High-temperature tribological properties of (TiZrNbMoTa)N and (TiZrNbMoTa)CN ceramic coatings

Abstract

As dry-cutting tool coatings, high-entropy ceramics (HECs) exhibit excellent hardness, toughness, and wear resistance properties. However, the hardening mechanism of HEC coatings and their mechanical and frictional properties under high-temperature conditions have not been studied. In this study, we successfully prepared (TiZrNbMoTa)N high-entropy nitride (HEN) and (TiZrNbMoTa)CN high-entropy carbon nitride (HECN) coatings using reactive magnetron sputtering technology. The strengthening mechanism and thermodynamic properties of HEN and HECN coatings were systematically studied using the Debye-Grüneisen quasi-harmonic approximation model combined with density functional theory (DFT) calculations. At room temperature (RT, 25 °C) and high temperature (HT, 500 °C), the microhardness of HECN is 62 % and 56 % higher than that of HEN, respectively. Especially at RT, the microhardness of HECN reaches 46.37 GPa.
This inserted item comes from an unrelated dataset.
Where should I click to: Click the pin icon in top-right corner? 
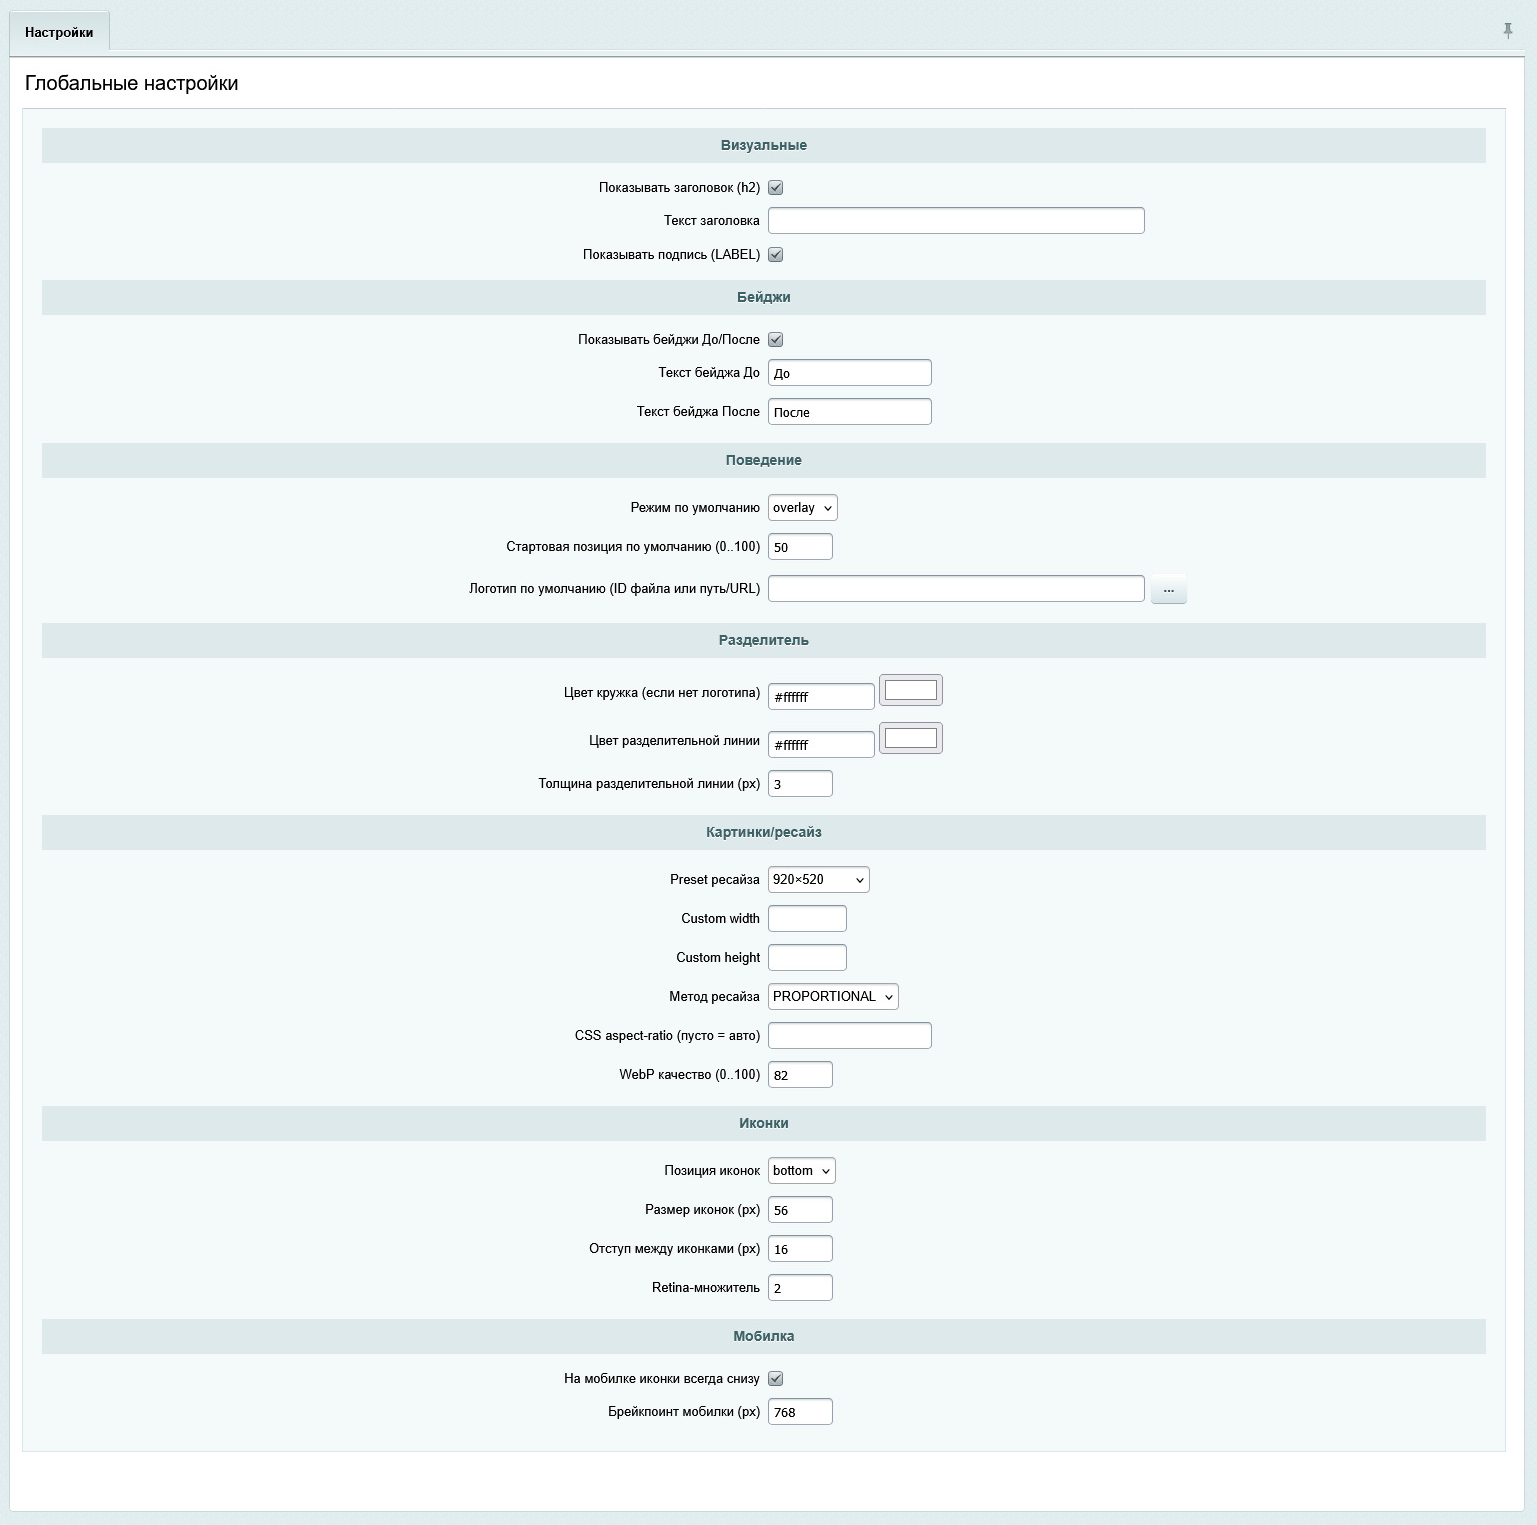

Through in-situ XRD, in-situ nanoindentation, and high-temperature friction and wear analysis, we conducted in-depth research on the phase stability, high-temperature mechanical properties, and high-temperature tribological properties of HECs coatings in high-temperature. XRD test results show that HEN and HECN coatings exhibit a single-phase FCC structure and maintain good stability under HT. DFT calculation results show that the M − C bond in HECN is stronger than the M − N bond in HEN, which is why the HECN coating is harder. At HT, the wear rate of HECN coating is only reduced by 10 % compared with HEN coating. Different from RT, under high-temperature conditions, the primary wear mechanism of the coating is oxidative wear. The coating's red hardness and friction coefficient (COF) have a limited impact on the coating's high-temperature anti-wear performance. This research provides a theory and technical basis for designing and preparing protective coatings with high hardness and low friction coefficient.